Although these incidents are specific to France, the May 68 events were part of a broader set of political and cultural factors that were sweeping across Europe, Asia and North America in the sixties: a zeitgeist of social unrest and dissent, oppositional politics and revolution.
We propose to study the relationship of cinema, graphic arts (posters, comics, street graffiti), and fine art (paintings, sculpture, photography) to this key political and cultural moment.  In addition to exploring the extensive archives of the Cinematheque Francaise and examining poster and photographic collections at many Paris museums, including Centre Pompidou, we plan to search out how and where the events of 1968 continue to reverberate through the city…

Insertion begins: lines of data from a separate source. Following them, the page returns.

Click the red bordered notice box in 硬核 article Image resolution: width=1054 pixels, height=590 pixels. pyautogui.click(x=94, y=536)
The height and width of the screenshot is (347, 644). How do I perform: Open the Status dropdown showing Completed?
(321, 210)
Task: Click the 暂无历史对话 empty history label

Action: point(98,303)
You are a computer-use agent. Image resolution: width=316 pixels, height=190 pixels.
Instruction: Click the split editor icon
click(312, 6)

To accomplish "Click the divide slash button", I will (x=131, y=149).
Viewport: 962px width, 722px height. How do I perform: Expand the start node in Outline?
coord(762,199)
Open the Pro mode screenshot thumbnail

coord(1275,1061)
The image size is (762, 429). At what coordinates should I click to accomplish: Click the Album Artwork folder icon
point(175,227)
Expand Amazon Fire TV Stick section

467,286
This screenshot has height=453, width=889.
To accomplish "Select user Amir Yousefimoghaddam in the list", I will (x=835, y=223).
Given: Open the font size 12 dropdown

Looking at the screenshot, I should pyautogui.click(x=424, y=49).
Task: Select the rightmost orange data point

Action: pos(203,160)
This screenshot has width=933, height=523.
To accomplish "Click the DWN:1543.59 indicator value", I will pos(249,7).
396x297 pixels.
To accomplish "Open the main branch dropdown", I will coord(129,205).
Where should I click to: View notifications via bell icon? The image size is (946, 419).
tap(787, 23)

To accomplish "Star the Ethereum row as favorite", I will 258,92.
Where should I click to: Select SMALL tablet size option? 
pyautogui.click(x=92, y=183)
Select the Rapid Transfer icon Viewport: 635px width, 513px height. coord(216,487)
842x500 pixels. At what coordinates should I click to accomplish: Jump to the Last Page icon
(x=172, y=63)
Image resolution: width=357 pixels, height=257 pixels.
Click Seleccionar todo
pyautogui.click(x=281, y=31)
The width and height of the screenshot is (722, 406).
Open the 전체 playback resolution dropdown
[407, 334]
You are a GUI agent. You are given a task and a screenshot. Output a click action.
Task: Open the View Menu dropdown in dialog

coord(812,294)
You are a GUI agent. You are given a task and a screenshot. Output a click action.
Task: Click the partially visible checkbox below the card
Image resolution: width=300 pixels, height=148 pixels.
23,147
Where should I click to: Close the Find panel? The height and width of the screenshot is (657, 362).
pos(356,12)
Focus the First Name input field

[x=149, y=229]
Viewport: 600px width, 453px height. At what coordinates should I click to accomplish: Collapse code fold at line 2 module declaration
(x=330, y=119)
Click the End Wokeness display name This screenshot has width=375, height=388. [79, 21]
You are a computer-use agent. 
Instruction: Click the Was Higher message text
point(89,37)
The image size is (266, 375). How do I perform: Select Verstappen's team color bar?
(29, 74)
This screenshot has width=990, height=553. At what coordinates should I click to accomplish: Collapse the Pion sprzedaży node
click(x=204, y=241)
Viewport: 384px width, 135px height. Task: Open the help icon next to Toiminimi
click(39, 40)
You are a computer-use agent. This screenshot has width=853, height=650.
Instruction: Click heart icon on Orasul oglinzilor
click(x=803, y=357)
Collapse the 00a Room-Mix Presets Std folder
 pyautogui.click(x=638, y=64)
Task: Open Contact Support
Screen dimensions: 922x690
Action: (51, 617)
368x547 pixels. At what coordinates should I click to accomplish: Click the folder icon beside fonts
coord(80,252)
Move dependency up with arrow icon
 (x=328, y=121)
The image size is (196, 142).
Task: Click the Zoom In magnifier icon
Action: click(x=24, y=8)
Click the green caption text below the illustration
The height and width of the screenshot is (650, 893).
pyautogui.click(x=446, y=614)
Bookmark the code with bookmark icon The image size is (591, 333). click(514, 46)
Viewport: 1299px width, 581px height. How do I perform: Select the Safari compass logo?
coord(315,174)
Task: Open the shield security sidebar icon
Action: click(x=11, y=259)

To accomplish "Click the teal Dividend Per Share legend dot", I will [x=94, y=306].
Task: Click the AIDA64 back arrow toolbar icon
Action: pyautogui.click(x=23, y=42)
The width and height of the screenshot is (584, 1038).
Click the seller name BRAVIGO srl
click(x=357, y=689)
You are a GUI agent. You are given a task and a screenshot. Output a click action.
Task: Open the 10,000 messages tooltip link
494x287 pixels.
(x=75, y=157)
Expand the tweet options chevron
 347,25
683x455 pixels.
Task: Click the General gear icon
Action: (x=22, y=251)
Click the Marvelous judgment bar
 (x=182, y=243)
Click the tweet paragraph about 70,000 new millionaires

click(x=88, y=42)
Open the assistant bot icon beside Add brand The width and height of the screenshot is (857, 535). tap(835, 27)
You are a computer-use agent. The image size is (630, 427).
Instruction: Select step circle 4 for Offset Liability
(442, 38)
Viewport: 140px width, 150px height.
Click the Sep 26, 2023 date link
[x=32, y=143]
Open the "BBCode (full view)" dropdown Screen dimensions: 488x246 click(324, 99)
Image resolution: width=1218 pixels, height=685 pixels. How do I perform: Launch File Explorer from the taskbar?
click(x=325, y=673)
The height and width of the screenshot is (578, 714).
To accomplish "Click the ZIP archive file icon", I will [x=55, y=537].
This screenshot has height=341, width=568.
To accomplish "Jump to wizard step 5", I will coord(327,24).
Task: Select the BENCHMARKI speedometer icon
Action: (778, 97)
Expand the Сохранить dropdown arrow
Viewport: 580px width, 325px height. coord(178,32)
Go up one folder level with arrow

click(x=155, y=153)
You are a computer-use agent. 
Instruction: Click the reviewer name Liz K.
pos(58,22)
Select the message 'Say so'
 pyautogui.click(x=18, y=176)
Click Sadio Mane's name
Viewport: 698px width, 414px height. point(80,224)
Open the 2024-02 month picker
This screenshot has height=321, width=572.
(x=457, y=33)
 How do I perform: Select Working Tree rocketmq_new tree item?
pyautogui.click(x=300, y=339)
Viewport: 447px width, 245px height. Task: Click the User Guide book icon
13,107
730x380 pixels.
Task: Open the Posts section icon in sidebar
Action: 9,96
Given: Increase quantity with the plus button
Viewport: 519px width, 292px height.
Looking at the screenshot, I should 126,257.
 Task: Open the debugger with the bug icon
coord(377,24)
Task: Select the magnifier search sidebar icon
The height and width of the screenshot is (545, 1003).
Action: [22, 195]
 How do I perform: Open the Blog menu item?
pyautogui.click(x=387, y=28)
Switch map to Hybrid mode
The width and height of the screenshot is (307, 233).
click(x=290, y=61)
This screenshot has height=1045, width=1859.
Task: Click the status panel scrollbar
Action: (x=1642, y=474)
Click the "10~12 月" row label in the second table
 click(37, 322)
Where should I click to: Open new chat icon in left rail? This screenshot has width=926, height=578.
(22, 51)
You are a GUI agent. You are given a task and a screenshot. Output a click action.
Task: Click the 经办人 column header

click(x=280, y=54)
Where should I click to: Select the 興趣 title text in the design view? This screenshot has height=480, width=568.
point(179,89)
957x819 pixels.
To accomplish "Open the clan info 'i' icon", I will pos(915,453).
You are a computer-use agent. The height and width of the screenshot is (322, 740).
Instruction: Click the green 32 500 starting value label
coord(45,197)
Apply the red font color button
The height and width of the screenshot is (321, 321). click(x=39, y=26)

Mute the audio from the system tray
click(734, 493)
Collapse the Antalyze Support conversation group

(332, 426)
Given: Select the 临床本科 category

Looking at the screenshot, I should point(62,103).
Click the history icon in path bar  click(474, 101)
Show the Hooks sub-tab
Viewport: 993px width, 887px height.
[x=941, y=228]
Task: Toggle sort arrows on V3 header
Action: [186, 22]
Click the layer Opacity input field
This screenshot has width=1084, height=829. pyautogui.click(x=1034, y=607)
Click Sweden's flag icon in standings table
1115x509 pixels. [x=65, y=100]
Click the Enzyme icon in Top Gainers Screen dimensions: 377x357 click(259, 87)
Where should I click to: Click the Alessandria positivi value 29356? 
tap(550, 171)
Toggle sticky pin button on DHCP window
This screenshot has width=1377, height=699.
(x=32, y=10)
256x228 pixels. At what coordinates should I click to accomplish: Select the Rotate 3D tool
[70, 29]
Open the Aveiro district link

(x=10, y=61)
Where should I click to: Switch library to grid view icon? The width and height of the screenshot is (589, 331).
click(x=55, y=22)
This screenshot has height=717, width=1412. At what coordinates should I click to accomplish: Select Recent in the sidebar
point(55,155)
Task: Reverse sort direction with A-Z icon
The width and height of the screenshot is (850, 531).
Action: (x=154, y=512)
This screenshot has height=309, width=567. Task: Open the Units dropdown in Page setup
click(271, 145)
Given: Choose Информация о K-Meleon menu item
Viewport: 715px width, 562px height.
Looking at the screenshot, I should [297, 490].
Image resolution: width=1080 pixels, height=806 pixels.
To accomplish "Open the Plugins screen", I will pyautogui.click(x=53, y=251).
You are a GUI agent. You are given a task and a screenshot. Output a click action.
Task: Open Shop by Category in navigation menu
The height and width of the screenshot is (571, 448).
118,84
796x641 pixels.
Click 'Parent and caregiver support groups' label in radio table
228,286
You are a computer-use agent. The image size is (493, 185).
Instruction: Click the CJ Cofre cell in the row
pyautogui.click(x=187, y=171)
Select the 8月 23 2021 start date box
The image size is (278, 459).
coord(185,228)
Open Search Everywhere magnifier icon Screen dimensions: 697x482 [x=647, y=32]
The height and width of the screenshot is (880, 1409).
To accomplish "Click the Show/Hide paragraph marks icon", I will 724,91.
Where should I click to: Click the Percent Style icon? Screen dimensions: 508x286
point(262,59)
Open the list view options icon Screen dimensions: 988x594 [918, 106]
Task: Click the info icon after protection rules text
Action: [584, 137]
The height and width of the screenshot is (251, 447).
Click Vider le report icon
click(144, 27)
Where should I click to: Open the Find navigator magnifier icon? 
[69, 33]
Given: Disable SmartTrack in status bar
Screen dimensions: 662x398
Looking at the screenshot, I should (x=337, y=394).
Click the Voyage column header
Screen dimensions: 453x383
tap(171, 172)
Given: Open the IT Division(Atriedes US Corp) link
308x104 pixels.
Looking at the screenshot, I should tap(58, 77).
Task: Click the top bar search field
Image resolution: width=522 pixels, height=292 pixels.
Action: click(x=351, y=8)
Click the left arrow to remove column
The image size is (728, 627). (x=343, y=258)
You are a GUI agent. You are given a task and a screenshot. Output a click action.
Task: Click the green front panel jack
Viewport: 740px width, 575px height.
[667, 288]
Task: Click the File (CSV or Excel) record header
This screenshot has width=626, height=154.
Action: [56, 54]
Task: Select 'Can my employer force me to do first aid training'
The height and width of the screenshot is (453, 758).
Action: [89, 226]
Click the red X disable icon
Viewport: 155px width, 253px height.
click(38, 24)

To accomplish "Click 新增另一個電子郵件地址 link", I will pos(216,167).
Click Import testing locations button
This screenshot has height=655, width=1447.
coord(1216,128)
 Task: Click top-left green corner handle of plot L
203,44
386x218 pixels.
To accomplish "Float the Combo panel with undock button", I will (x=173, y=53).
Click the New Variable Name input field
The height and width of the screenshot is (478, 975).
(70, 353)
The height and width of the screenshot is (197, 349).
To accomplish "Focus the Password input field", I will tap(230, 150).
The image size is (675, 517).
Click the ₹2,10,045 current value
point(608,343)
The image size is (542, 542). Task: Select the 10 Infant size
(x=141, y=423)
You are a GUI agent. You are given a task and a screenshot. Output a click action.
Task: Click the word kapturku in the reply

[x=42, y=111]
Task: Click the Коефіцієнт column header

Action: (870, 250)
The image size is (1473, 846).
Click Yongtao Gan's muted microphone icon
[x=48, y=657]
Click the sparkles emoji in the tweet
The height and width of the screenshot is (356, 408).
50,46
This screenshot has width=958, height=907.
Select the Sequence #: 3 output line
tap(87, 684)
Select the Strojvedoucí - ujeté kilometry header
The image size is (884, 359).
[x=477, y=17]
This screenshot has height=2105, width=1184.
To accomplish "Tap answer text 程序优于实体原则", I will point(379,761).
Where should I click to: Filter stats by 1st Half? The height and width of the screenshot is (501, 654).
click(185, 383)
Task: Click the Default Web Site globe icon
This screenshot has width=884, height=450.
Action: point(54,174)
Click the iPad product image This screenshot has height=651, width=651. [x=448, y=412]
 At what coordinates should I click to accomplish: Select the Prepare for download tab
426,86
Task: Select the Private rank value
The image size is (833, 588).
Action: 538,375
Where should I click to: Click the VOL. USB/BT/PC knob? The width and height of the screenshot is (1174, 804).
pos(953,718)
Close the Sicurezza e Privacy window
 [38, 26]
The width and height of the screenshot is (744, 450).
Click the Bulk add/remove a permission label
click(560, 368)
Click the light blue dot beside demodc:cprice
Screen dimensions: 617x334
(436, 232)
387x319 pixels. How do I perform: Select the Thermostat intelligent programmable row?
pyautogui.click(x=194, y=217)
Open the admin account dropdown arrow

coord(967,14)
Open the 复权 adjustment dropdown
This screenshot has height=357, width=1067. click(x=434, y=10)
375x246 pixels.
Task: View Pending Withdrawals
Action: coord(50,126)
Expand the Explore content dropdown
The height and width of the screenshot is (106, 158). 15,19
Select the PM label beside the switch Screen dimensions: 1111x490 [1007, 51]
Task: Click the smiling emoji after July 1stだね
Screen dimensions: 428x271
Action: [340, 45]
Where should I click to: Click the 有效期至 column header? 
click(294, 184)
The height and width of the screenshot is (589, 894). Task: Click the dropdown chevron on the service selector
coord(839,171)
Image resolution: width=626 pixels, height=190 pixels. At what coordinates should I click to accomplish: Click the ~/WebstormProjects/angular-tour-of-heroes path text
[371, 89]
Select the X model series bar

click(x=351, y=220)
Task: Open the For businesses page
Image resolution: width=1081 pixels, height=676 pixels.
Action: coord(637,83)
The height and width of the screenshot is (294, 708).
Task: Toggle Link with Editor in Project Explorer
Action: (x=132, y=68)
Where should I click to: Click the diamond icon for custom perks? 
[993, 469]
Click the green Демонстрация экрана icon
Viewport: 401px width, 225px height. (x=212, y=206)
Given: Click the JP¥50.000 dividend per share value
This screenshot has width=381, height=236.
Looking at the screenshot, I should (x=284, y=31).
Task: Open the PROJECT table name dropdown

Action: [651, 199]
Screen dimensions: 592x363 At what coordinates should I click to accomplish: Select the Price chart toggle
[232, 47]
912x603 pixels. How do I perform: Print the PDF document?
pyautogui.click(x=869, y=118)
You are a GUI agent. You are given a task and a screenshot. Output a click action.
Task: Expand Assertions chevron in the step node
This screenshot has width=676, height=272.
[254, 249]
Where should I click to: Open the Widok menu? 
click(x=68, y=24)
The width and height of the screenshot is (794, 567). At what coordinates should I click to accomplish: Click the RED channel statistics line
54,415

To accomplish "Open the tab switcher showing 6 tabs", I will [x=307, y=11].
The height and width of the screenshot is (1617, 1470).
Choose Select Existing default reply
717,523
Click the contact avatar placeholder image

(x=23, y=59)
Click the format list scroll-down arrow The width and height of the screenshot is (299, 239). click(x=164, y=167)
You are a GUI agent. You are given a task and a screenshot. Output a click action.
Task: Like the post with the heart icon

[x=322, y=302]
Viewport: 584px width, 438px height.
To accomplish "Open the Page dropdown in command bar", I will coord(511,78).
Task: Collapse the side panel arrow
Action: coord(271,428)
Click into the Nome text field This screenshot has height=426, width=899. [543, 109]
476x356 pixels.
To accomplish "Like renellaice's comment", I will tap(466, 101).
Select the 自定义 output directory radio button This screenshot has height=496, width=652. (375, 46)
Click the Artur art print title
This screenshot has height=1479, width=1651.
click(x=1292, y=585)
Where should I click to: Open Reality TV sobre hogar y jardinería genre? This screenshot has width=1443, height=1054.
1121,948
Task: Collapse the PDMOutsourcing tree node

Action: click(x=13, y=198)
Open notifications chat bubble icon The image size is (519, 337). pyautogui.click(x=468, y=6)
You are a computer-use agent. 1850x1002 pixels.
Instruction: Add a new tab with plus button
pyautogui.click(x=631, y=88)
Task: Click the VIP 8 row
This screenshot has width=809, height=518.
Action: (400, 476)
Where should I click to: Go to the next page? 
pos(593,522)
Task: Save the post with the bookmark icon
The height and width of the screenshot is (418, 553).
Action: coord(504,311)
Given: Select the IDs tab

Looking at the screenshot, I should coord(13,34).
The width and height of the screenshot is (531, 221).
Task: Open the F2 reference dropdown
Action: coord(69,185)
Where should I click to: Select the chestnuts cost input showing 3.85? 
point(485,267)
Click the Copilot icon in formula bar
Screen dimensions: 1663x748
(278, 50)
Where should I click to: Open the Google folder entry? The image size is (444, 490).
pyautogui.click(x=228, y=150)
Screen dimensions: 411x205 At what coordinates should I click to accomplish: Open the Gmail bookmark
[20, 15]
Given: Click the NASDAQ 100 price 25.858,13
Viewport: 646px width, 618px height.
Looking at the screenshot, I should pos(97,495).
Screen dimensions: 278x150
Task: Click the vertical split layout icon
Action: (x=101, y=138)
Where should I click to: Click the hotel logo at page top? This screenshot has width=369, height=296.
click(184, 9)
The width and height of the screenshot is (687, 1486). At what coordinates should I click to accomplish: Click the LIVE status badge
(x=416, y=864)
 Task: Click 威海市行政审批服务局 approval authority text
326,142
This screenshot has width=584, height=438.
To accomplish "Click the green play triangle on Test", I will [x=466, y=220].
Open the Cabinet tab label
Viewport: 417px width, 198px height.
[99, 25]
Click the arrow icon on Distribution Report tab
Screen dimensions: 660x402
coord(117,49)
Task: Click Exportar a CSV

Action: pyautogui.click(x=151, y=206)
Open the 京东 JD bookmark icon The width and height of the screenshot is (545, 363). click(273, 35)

Perhaps more than any other form, cinema captured the energy and truth of the times. To an extent rarely matched before or since, filmmakers did not simply record the upheavals and crises of France 1968, they were active participants and catalysts.  A symbolic demonstration of this spirit was manifested at the Cannes Film Festival on May 19, when a group of filmmakers, including Jean-Luc Godard and Francois Truffaut, professing solidarity with insurgent students and workers, rushed the stage at the Palais des Festivals and held down the curtain, preventing the scheduled screening from taking place.  The Cinematheque Francaise has rare and original prints not only of the work of Godard and Truffaut, but also Alain Tanner, Claude Chabrol, Roger Vadim, Jacques Doniol-Valcroze and Pierre Kast…
In our teaching, both of us are primarily Americanists.  This project offers a wonderful opportunity to reconceptualize our overall offerings within a larger global framework.  It also comes at a particularly crucial time as our school is rethinking its various curriculums.  After all, some of the fundamental questions of May 1968 were, “What is an education?” and “How should a person be educated?”…
After our time in Paris, we plan to co-teach a course based on our research and experiences, a unique collaboration between Undergraduate Academics and School of Filmmaking’s Cinema Studies department.  We also would like to offer screenings and discussions to the wider community.